Em vez disso, a sua exposição vem quase inteiramente através de ETFs de Bitcoin à vista, que detêm Bitcoin em nome dos acionistas e acompanham mais de perto o preço do ativo do que produtos baseados em futuros.
A maior parte da exposição da Goldman está no iShares Bitcoin Trust (IBIT) da BlackRock, onde o banco detém mais de 19 milhões de ações, representando uma estimativa de 11.400 BTC.
Posições adicionais incluem o Fidelity Wise Origin Bitcoin Fund (FBTC), o Grayscale Bitcoin Trust (GBTC), o BITB da Bitwise, e alocações menores em ETFs da ARK 21Shares, Invesco Galaxy e WisdomTree Bitcoin.
Mais de 99% da exposição reportada da Goldman em ETFs de Bitcoin está em produtos à vista, com apenas uma alocação mínima em ETFs baseados em futuros, como o BITO da ProShares.

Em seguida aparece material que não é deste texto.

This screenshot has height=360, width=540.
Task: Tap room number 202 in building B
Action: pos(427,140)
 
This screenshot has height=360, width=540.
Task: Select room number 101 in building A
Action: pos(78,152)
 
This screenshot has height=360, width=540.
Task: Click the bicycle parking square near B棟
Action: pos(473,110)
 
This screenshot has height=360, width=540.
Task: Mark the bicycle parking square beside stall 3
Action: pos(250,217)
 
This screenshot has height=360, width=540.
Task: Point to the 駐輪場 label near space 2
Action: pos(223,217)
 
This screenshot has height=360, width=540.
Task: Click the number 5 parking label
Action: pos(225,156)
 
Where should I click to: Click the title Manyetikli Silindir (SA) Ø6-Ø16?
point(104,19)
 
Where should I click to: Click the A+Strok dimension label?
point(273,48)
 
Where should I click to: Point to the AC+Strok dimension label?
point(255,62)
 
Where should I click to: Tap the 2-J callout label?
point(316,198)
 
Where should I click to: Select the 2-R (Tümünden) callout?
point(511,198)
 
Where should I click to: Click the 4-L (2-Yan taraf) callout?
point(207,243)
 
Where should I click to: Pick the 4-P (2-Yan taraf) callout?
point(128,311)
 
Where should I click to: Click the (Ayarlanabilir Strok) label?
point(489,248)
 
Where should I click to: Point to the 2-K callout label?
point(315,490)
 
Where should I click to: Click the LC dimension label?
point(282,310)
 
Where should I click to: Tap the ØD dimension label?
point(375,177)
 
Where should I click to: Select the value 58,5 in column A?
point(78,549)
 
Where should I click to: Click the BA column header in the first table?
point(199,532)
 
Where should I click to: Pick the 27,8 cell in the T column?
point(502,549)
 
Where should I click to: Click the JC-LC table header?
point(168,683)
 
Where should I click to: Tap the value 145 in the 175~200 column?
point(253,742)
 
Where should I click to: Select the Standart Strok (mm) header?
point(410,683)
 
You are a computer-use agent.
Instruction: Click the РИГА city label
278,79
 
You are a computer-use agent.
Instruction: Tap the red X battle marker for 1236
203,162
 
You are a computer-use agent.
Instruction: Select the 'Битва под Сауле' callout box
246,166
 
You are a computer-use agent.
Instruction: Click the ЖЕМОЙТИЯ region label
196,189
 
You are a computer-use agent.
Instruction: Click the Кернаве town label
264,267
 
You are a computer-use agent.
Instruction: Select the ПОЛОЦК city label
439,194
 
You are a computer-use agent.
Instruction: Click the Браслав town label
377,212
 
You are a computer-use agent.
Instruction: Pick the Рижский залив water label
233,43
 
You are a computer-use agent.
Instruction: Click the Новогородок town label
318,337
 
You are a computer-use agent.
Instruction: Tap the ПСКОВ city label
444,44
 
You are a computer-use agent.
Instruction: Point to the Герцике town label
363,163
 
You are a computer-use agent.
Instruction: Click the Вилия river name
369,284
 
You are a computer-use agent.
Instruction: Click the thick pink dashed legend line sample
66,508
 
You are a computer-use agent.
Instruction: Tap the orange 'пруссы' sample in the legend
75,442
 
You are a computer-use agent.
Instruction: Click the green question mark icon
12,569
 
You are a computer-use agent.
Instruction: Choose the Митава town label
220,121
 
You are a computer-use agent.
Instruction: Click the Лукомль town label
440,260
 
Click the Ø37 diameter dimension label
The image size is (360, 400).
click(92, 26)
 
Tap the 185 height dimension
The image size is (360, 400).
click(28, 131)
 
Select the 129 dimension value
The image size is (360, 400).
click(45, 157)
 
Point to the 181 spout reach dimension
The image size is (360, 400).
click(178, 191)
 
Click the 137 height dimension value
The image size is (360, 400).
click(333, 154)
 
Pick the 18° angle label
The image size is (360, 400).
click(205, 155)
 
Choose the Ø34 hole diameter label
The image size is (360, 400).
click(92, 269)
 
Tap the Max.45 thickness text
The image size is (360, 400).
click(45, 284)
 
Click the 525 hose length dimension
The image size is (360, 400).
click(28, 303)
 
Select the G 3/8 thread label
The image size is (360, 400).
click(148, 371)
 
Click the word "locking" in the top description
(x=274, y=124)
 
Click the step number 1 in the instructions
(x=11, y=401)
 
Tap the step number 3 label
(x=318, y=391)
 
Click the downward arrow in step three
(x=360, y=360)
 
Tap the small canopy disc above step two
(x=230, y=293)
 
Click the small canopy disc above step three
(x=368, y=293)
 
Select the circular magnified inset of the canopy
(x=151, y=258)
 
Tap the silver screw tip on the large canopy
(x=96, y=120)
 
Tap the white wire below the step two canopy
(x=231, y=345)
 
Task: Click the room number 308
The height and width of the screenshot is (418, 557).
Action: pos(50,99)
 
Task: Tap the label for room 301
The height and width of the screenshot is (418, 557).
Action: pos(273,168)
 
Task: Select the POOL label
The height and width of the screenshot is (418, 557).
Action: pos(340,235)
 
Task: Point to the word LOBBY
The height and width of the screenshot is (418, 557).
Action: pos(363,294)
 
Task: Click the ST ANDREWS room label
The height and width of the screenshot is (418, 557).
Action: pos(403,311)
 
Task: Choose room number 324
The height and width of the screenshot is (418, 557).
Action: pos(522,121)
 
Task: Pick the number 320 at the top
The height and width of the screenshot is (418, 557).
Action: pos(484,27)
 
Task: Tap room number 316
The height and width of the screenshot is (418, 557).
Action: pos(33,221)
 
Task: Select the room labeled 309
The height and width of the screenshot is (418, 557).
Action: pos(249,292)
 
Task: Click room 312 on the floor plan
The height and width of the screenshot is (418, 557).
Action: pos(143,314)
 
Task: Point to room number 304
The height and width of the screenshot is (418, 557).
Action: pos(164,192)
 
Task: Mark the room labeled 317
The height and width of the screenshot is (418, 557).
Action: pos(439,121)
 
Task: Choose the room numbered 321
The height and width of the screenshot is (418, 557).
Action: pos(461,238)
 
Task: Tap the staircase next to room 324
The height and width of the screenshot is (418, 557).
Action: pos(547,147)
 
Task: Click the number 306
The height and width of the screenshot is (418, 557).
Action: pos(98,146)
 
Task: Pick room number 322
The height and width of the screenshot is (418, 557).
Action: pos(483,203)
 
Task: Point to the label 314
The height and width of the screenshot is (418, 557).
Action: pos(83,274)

A Goldman reportou aproximadamente 157 milhões de dólares em opções de compra relacionadas com ETFs de Bitcoin, além de mais de 600 milhões de dólares em opções de venda, que aumentam de valor quando os preços caem. O tamanho das posições de venda supera substancialmente as de compra, indicando proteção contra riscos de baixa.
Continuar a ler
Tais derivativos são comumente usados por grandes bancos para formação de mercado, hedge ou gestão de volatilidade, podendo compensar uma parte significativa da queda teórica nas holdings à vista.
Importa notar que a queda não representa necessariamente uma perda realizada.
A apresentação do Formulário 13F captura holdings e valores numa data específica de reporte, enquanto os preços atuais de mercado simplesmente refletem a situação dessas posições hoje.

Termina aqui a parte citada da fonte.